Pornography regularly features sex with multiple partners and usually fails to exhibit protected sex; both are practices that constitute risky sexual behavior that puts people at high risk of contracting a sexually transmitted infection. Despite the glorification of these risky sexual practices, porn viewership is not necessarily or inherently negative, as the material may simply intend to portray a sexual fantasy; however, the relationship between adolescents and pornography can be problematic due to their lack or insufficiency of sex education. Risky sexual behavior featured in the material can influence young and impressionable viewers to practice sexually risky behavior in their own sex lives, highlighting the need for educators to address the relationship between adolescents and pornography.
Pornography and Risky Sexual Behavior
A new study has found that the age at which an individual started watching pornography was a strong predictor of their adoption of sexually risky behavior once they began having sex. The small U.K. survey was presented at the annual conference of the British Psychological Society’s Division of Health Psychology in London. The study included responses from 42 women and 31 men between the ages of 18 and 25 who were surveyed about their sexual history.

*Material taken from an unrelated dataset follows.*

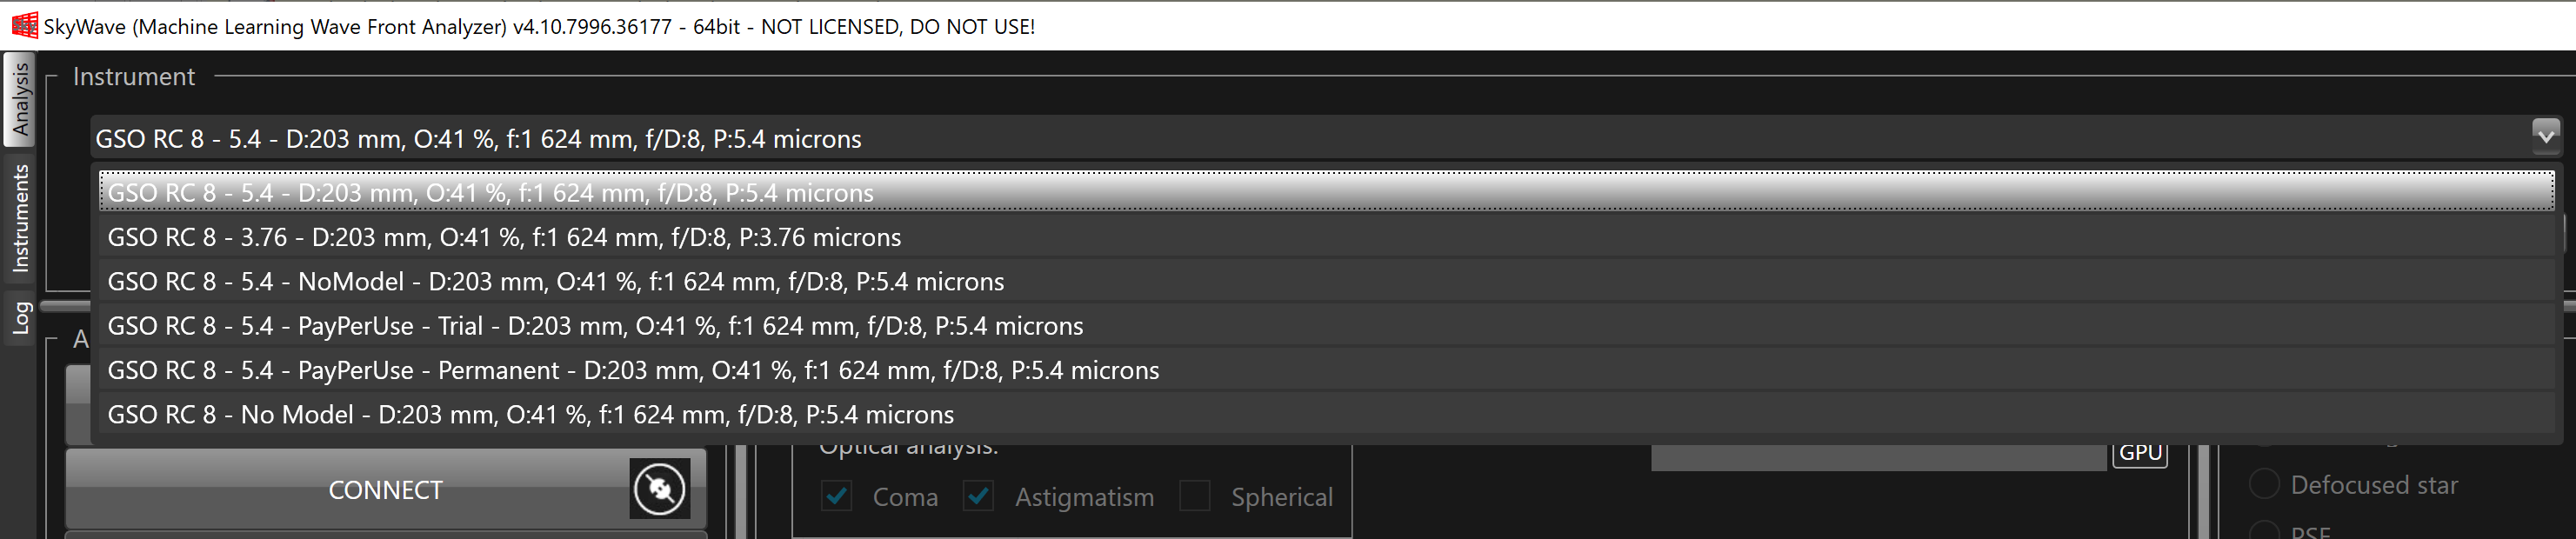Select the PSF radio option
Screen dimensions: 2576x539
[x=2264, y=531]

It’s important to note that porn exposure was defined as active viewership of pornography rather than accidental exposure to sexually explicit film or television.

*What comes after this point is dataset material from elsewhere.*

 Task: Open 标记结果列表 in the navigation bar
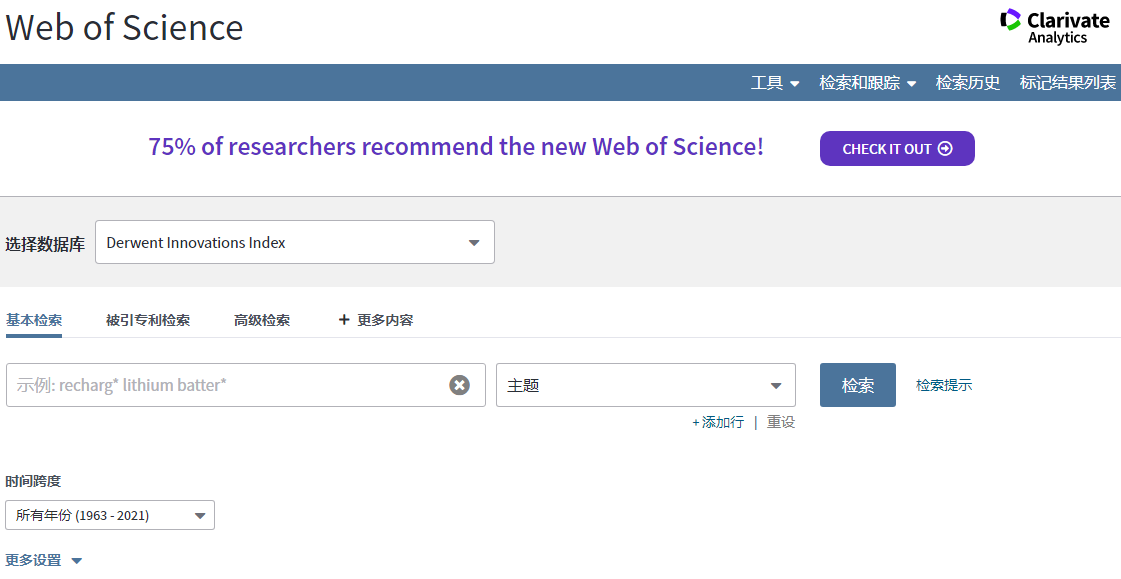1067,83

Researchers found a direct correlation between sexual activity among adolescents and pornography. Based on their data, earlier exposure to pornography was linked to earlier initiation of sexual behavior, and initiation of sexual behavior occurred about a year after the participants began watching pornography. The average age of initial porn exposure was 12, indicating that individuals began having sex by the time they turned 13 or 14. The study also found that women who consistently watched porn tended to have a higher number of sexual partners, though the overall volume of porn consumed by both male and female participants didn’t seem to influence their sexual practices.